How the President kept the title of Great Persuader
Senator Edward Zorinsky rode the private elevator up to the living quarters on the second floor of the Executive Mansion. He had refused to accept even a phone call from the President last month before his vote against the AWACS sale at a meeting of the Foreign Relations Committee. "I didn't want to get caught with the Gipper in the locker room at half time," he explained. But now the Nebraska Democrat was prepared to discuss the issue. He settled into one of the comfortable armchairs in the seductive red-carpeted study overlooking the South Lawn of the White House.
And then Ronald Reagan went to work at what he does best. In a voice still raspy from a sinus inflammation he developed on his trip to the North-South summit at Cancun, the President told Zorinsky that Jordan's King Hussein was coming to Washington in a few days. Asked Reagan: ; "How can I convince foreign leaders that I'm in command when I can't sell five airplanes?" The Senator, who is Jewish and deeply committed to the security of Israel, said he had never been subjected to a "full-court press like this before." The conversation, scheduled for 15 minutes, stretched on for 45. It ended with Zorinsky saying: "I'm going back to my office to be by myself and do some soul searching." When reminded by a reporter on the way out that he had once said that Reagan could sell ice to Eskimos, he joked: "I'm thinking about putting a heavier coat on." As Zorinsky sat in his office, he received a phone call from a rabbi in his home state. Outside a sound truck was blaring: "Vote American. Vote for AWACS." In the end, he went with the President.
The wooing of Zorinsky came at the end of a month-long campaign by Reagan that once again showed why he is known as the Great Persuader. In late September, with 61 Senators listed as opposing the sale, White House Chief of Staff James Baker and his Legislative Strategy Group took control of the lobbying effort from National Security Adviser Richard Allen. They decided that the issue did not lend itself to the type of televised presidential appeal that worked so well on the economic package. Instead, the Administration opted for one-on-one personal appeals to wavering Senators. The assassination of Egyptian President Anwar Sadat in early October helped unsettle many of the sale opponents, and prompted immediate support from Republicans Orrin Hatch of Utah and Alan Simpson of Wyoming.
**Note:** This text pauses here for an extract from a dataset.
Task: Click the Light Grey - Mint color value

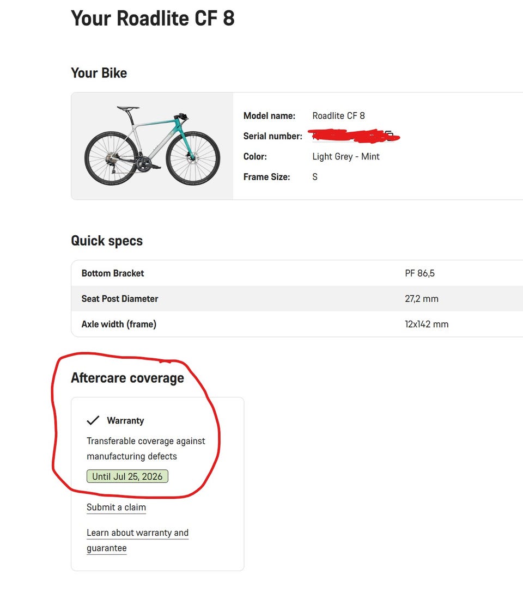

The key to success, White House planners agreed, would be Reagan's personal touch. Beginning in September, he held private chats on the AWACS sale with 22 Republican Senators, 14 of whom voted his way. There were 22 Democrats who also got the private treatment, and ten of them were convinced. In addition, last week alone Reagan placed 26 telephone calls in which AWACS was a subject of conversation.